_Excerpted passage_:
▼▼▼
Question

can someone help me integrate these two please?

Answer 1

bottom one is a u sub

Answer 2

@Psymon will do the top one

Answer 3

that's what I tried. let me try again though

Answer 4

\(u=x+3\) \(x=u-3\) and so \(2(u-3)-1=2u-7\)

Answer 5

For the first one, let u = cot(x) :P
if u = cotx, then du would be -csc^2(x)dx. Solving for dx gives us
dx = -du/csc^2(x). Now we can substitute this dx value into our integral:
\[\int\limits_{}^{}\frac{\csc^{2}x}{\cot^{3}x}dx = \int\limits_{}^{}\frac{ \csc^{2}x }{ u^{3} }*-\frac{ du }{ \csc^{2}x }\]
pretty straightforward from there?

Answer 6

or use \(\frac{\csc^2(x)}{\cot^3(x)}=\tan(x)\sec^2(x)\)

Answer 7

I went with what I saw first, lol x_x

Answer 8

@satellite73 ok i see what you did there. My teacher taught the dx/du part differently. and yea i tried using tan(x)sec2(x) but I guess I messed it up

Answer 9

i see what you did @Psymon though. Thank you guys!!
▲▲▲
_Data excerpt_:
▼▼▼
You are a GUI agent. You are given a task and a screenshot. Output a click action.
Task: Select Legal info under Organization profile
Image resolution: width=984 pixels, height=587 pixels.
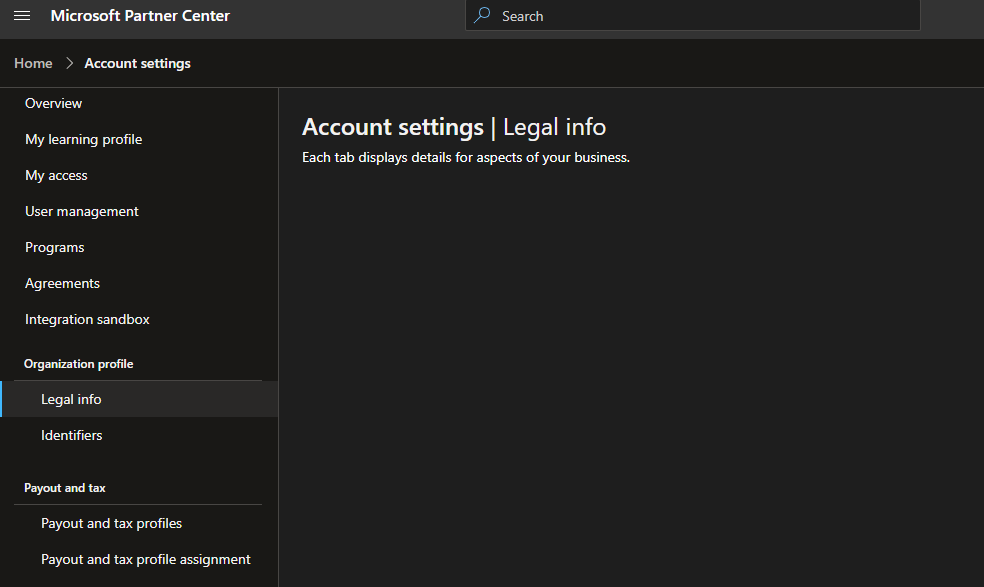point(70,398)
▲▲▲
_Work to do_:
1. In the integration thread, what substitution is suggested for the first integral?
2. Translate this sentence from the integration thread into Spanish: "Now we can substitute this dx value into our integral:"
3. Write the next part of the integration thread, picking up after its last post.

_Replies_:
1. Let u = cot(x).

2. Ahora podemos sustituir este valor de dx en nuestra integral:

3.
Answer 10

\(\tan(x)\sec^2(x)\) is a function sitting right next to its derivative right?

Answer 11

Yeah, I suppose its how ive always done it. Hopefully it doesnt confuse you from what youre used to.

Answer 12

you do it in your head
answer is almost \(\tan^2(x)\) since the derivative of \(\tan^2(x)\) is \(2\tan(x)\sec^2(x)\) you are only off by a factor of 2

Answer 13

nah it won't, a little easier actually so thank you!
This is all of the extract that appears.